Our quest for the world’s best drinks continues with a look into America’s Native Spirit.
Scotch may suck up a lot of oxygen when we talk about spirits, but it’s bourbon that really wins.
Bourbon truly has it all. It has a name, it has a reputation, and (as we may have already mentioned) it often commands very exorbitant prices these days. It is also very popular among consumers and collectors, with producers increasingly producing higher quality bottles.
And these higher-quality products, coupled with a consumer reappraisal of bourbon’s inherent quality in general, have not only driven up the price of top-quality bourbon, but also increased bourbon’s overall score. Did. We live in a time when bourbon has literally never been better.
Of course, it wasn’t always like this. By the late 1980s, the bourbon industry was stagnant at best. The brand, which was dominated by several brands (actually he was one), could not be called a touchstone of innovation and progress. The launch of Beam’s small batch collection in the early 1990s was a game-changer, as it showed exactly how great artisan bourbon can be.
The success of these releases (Booker’s, Baker’s, Knob Creek, Basil Hayden) prompted other distilleries to follow suit, and soon there was a boom. The craze never let up, and 30 years later we’re flooded with quality bourbon, often at very affordable prices.
So which one is the best and how to rate its greatness? Well, the easiest way is to use aggregated critic scores. As more critics’ scores are considered, the aggregated score becomes more robust and more accurately reflects quality as perceived by critics.

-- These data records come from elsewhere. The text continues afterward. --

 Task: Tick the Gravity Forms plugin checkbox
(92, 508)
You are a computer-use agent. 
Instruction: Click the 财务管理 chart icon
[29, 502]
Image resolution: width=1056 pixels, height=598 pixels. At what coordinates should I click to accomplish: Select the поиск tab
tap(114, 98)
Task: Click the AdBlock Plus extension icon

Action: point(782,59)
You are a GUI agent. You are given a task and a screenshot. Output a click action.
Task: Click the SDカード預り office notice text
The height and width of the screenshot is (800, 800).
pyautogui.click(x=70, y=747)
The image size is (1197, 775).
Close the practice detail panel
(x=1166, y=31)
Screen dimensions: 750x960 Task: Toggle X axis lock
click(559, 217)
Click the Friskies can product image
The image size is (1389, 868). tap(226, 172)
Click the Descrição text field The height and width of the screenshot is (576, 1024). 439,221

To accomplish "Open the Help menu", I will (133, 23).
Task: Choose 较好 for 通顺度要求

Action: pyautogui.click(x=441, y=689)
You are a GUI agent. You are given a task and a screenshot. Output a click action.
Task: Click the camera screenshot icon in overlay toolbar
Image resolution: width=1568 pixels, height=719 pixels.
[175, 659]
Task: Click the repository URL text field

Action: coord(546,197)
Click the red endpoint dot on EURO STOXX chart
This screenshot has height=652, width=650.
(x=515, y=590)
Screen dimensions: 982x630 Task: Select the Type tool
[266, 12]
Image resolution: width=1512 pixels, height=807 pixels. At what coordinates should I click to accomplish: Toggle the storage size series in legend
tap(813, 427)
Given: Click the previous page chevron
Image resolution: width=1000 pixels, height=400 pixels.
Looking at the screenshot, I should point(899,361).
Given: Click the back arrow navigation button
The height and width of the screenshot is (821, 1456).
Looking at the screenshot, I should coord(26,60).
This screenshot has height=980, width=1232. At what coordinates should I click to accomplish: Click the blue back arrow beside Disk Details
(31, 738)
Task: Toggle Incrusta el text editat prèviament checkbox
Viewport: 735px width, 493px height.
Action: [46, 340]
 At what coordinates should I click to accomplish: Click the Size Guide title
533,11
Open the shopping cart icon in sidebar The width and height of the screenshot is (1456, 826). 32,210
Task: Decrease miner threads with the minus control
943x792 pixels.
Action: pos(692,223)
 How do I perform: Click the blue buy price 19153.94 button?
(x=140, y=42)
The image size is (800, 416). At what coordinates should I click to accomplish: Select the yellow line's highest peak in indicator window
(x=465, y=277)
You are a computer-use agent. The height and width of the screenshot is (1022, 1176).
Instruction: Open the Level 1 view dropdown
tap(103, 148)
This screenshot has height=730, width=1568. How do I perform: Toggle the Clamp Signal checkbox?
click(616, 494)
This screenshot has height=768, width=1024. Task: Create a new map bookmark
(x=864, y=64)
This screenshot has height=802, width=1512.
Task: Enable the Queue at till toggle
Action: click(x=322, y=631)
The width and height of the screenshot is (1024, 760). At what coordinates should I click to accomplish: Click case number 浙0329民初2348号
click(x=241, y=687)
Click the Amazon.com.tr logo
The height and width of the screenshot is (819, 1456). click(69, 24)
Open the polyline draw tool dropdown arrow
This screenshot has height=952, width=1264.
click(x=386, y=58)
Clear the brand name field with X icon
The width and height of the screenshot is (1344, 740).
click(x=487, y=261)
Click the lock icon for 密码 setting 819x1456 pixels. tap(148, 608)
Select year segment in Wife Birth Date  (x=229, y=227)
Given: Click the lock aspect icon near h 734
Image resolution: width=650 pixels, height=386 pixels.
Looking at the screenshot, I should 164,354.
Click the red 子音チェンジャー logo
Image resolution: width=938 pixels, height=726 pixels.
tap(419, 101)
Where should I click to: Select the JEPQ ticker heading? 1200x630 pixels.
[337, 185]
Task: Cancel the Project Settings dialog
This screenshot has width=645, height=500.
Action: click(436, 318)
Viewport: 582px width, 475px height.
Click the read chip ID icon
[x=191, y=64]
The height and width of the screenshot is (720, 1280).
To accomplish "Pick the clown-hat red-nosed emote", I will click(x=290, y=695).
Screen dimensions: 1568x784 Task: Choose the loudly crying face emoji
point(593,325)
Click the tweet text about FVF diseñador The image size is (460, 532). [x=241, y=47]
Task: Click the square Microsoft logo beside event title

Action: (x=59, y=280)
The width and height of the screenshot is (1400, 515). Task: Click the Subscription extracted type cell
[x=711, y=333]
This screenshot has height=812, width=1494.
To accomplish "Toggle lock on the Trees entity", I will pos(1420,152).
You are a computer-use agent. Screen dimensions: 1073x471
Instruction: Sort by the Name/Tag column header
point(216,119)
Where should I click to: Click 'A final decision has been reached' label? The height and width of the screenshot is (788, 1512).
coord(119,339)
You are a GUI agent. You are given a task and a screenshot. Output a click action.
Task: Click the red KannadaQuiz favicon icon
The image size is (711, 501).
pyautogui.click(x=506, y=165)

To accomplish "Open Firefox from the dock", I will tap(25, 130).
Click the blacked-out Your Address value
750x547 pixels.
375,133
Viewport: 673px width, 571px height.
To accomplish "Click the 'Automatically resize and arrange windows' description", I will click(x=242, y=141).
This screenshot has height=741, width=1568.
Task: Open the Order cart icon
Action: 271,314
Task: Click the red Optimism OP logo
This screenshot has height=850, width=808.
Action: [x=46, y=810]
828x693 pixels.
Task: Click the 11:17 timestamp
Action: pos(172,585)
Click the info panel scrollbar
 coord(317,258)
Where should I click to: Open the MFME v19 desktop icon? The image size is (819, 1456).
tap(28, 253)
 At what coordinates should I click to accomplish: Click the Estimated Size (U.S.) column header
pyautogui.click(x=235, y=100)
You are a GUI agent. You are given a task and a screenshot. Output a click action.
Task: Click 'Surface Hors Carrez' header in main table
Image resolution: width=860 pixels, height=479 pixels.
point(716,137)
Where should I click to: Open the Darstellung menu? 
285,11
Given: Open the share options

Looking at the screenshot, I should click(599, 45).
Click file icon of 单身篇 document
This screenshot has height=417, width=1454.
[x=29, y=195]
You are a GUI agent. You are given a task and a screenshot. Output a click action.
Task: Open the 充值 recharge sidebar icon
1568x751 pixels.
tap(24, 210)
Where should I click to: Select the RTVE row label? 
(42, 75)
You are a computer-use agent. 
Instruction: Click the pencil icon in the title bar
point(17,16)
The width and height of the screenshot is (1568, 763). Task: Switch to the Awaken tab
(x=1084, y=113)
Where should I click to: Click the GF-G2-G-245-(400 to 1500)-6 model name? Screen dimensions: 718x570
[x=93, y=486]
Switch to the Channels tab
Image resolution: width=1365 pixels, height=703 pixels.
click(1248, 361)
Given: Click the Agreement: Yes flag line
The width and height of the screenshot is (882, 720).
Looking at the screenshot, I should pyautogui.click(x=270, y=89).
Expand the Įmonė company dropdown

Ultimately for the wine, this means score inflation, as better vintages (and more excited critics) guarantee improved quality. For whisky, quality is less dependent on vintage, so scores rarely rise or fall rapidly. However, whiskey critics tend to be more chill about scores anyway, and scores in the 80s are considered pretty impressive.
So let’s take a look at what this year’s top bourbons hold.
Wine-Searcher’s World’s Best Bourbons:
There are a lot of items on this list, so let’s start with the score. Last year’s list included three 96-point whiskeys, so while it may seem like the quality has declined at first glance, this is not actually the case. Last year’s list also had five scores of 92 or 93, but this year is very different. Overall, last year’s average score for the top 10 was 93.9, but this year he’s at 94.3, down slightly compared to 2021.
Another important factor is the price. Last year’s global average retail price was $2,491, a decline of 4.3 percent compared to 2021. This year’s decline was even more pronounced, dropping about 5.5 percent to $2,354.50. This is good news for consumers. Because it means quality goes up while prices go down.
And this year, we give special mention to two whiskeys on this list: Knob Creek 12 Year Old and Four Roses Single Barrel. There are affordable bourbons that make this list every year, and with a global average price of $72, Knob Creek is a premium bourbon that’s affordable for all collectors and consumers, not just the wealthy.
That’s a bit more expensive than last year’s Value Champion, but its price has remained stable over the past year and is cheaper than its $78 peak in February 2020.
Even better news is that the global average retail price for a bottle of Four Roses is just $48 (also unchanged from last year), making it the most affordable whiskey on the list.
This is generally a symptom of bourbon, and such consistency requires some beating.